Zamboanga State College of Marine Sciences and Technology (ZSCMST) Mangrove forest is credited to having grown and maintained the only mangrove forest within the heart of Zamboanga City. The mangrove forest lines the school’s fishponds and has grown sufficiently enough to become a new home for Great Egrets (ardea alba/ casmerodius albus). It was here that members of the Wild Bird Club of the Philippines and ZSCMST administration headed by Dr. Milavel D. Nazario discovered that Great Egrets were breeding and nesting there.
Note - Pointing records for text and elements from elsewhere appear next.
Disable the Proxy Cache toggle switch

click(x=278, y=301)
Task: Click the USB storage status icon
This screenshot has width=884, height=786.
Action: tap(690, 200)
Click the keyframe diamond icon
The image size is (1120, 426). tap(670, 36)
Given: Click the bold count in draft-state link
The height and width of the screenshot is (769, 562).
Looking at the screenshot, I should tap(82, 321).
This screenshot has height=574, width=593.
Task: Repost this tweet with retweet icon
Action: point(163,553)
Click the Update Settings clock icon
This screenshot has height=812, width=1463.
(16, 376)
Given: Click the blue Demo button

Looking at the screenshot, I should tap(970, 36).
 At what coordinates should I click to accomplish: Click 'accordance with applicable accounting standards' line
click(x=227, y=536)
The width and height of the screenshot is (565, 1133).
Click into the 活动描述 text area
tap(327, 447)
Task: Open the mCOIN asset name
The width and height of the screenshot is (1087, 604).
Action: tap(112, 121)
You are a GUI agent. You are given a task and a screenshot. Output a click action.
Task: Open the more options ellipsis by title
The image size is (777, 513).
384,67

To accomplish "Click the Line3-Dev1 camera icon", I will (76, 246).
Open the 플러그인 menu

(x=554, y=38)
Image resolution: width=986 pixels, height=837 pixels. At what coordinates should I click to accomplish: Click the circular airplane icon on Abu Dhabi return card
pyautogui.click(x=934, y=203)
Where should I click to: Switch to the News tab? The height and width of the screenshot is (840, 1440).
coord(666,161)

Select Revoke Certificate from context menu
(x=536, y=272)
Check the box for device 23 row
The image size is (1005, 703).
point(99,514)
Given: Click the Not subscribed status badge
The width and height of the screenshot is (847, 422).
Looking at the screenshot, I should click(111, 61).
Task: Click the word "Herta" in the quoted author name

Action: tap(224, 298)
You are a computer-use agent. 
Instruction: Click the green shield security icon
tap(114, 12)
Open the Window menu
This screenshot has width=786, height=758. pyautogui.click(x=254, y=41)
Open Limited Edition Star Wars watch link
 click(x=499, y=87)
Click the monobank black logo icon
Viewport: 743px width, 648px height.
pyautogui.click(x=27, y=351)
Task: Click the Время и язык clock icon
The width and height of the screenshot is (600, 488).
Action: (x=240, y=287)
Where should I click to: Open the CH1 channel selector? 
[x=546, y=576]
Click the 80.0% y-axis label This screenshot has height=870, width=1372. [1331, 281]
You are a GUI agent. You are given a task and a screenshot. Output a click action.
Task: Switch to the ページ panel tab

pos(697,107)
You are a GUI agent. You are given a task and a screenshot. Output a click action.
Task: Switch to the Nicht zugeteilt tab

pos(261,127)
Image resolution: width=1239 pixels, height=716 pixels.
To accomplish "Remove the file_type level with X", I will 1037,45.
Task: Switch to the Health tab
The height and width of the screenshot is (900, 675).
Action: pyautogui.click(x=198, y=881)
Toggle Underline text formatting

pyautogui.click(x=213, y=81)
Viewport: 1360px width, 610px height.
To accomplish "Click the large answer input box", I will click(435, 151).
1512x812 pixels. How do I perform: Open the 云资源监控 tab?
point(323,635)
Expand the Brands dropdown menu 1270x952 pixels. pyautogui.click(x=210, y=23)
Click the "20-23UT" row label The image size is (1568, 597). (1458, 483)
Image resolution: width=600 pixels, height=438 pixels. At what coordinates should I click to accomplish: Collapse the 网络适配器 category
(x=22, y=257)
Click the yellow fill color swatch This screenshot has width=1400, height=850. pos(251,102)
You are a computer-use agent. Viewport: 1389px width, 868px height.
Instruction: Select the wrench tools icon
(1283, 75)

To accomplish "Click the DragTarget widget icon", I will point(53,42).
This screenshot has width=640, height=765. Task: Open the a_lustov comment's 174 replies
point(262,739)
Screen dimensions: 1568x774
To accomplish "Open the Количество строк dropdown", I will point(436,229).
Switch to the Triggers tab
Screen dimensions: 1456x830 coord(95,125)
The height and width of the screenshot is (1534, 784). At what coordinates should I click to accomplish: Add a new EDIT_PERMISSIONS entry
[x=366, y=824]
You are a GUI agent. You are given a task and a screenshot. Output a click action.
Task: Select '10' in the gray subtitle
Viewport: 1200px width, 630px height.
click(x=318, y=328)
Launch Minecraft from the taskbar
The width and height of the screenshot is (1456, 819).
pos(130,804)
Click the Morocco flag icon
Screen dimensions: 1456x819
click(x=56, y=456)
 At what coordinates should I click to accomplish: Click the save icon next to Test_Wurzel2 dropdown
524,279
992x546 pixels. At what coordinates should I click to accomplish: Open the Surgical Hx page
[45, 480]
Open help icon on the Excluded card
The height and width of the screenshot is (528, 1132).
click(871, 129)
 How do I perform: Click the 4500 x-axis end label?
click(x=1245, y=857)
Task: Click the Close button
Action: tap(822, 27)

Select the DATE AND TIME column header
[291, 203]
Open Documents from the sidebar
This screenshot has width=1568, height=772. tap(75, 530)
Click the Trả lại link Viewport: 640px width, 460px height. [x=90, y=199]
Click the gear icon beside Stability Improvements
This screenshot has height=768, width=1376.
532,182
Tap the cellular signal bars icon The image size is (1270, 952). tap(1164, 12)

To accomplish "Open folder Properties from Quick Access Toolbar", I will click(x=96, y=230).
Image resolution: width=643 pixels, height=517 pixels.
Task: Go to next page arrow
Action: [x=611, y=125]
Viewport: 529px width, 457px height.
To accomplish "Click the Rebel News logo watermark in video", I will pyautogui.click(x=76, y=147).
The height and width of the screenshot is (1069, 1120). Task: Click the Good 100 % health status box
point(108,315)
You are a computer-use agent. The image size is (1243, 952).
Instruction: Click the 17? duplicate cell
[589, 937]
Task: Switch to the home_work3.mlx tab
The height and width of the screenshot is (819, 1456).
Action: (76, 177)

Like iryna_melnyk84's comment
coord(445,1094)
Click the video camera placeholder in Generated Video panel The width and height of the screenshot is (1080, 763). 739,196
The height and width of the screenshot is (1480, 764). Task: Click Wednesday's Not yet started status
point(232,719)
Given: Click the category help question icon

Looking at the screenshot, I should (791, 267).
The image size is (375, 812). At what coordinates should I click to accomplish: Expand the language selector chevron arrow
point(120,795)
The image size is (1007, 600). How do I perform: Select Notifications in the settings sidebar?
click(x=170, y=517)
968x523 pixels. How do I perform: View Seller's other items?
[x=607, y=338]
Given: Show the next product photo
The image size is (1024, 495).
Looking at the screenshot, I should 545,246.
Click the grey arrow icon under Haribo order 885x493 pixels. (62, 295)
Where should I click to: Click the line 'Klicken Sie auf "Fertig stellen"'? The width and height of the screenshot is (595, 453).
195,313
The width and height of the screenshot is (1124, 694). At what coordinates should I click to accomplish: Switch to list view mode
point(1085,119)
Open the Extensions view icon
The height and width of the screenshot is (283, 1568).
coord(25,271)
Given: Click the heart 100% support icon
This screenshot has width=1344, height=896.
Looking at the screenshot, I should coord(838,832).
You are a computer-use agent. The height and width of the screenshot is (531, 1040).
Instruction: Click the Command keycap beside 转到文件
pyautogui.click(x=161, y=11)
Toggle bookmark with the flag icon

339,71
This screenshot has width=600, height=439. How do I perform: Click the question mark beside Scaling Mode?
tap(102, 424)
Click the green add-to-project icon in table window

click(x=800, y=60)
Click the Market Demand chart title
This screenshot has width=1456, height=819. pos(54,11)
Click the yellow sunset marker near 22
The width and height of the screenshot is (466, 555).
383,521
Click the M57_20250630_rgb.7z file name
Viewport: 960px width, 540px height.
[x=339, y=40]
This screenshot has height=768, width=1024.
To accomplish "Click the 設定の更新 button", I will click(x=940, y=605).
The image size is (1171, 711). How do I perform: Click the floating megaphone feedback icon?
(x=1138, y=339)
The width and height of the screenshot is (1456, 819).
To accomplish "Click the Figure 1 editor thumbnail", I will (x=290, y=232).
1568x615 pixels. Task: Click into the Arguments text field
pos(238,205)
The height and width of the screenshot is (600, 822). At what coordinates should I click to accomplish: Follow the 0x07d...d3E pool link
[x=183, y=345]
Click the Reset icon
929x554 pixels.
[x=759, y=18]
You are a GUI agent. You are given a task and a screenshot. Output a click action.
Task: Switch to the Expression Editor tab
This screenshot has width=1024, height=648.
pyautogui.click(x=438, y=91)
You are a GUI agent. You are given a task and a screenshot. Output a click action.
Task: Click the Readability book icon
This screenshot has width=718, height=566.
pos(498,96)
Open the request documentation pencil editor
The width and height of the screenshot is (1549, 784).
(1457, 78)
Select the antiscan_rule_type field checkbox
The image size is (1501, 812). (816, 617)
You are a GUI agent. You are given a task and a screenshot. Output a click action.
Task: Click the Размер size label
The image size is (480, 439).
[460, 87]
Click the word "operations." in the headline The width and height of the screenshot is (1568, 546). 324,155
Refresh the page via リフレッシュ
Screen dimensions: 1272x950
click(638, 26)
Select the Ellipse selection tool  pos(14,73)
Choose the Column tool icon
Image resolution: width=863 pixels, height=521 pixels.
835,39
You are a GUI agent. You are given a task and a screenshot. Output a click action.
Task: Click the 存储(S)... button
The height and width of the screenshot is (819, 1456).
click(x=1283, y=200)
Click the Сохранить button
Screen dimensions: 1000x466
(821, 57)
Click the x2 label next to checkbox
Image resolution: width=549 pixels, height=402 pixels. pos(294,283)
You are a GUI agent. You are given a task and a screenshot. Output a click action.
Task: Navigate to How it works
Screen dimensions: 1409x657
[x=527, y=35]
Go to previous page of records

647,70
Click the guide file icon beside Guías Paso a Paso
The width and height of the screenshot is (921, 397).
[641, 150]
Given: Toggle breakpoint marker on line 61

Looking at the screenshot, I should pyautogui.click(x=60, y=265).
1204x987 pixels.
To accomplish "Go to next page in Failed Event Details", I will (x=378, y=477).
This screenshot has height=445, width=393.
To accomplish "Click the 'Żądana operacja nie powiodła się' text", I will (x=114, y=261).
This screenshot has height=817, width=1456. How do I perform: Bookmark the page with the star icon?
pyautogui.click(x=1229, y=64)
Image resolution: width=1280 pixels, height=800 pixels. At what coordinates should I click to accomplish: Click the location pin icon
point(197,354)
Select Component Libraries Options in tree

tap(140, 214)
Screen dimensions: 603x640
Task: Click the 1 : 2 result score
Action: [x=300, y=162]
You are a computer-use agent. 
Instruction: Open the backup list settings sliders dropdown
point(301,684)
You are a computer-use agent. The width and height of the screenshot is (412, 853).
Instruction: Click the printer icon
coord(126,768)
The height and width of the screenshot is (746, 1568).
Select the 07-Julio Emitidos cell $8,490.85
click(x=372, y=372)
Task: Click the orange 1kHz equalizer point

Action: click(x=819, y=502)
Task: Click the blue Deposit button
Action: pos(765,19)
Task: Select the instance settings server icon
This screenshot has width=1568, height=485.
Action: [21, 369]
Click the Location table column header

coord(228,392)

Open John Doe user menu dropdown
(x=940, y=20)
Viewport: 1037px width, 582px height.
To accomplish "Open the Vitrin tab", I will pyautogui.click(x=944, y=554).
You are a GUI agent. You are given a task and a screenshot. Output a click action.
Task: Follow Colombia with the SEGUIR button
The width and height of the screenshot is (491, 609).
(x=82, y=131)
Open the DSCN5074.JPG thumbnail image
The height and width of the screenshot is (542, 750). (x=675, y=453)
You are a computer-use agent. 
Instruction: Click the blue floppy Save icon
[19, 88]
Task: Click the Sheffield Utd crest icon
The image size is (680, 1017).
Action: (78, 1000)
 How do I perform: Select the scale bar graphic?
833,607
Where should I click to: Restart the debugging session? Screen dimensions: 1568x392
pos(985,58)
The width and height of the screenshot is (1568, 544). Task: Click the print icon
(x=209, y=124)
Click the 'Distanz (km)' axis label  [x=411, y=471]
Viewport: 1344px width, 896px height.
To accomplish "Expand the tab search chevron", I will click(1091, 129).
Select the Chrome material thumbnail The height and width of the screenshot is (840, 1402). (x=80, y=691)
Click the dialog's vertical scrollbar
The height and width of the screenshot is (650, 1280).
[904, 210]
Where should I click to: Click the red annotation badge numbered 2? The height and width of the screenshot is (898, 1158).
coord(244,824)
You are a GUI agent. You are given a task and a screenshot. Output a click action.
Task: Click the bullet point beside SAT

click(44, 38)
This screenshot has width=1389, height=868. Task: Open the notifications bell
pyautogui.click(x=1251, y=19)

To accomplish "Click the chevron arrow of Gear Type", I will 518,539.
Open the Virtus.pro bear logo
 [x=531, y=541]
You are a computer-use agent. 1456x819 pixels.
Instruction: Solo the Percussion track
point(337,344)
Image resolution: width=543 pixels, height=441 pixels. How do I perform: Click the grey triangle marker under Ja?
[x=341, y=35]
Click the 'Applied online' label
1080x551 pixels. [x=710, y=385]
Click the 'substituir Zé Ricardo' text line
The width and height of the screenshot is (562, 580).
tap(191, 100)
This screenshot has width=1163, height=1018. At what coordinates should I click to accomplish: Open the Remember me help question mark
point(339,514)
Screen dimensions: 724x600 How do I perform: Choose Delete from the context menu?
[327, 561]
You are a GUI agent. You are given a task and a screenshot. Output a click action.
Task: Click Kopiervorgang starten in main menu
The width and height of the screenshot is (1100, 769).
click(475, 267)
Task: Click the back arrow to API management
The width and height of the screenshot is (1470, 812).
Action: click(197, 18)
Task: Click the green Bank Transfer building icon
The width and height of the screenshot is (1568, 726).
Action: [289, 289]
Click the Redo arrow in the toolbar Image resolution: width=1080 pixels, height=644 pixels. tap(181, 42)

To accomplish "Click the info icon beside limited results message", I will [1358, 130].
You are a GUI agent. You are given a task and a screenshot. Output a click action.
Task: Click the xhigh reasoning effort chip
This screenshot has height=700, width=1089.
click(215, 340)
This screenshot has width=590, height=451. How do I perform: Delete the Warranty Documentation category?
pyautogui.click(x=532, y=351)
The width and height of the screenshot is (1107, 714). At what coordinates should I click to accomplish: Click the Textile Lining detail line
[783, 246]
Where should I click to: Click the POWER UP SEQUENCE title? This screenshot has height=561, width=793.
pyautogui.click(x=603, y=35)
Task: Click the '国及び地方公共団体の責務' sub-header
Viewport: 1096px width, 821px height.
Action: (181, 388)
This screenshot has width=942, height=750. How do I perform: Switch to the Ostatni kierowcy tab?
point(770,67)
In the wetland areas of Baranggay Victoria, the Black-winged Stilts (himantopus himantopus) prefer open areas close to foraging sites with a good degree of visibility.
With the Barn Swallow, the flagship bird for the 9th Philippine Bird Festival, it is a reminder that the Zamboanga City birds, like the Barn Swallow itself, represent the overall harmony of human and nature.
If the residents of Zamboanga City can plant mangroves, conserve their watersheds and wetland areas, while being understanding and tolerant of the different perspectives that live within the city, why can’t other places in the world do the same?
Indeed, the people of Zamboanga City and communities like them around the world are the first people nature conservationists and peace-loving tourists alike should visit when asking such questions.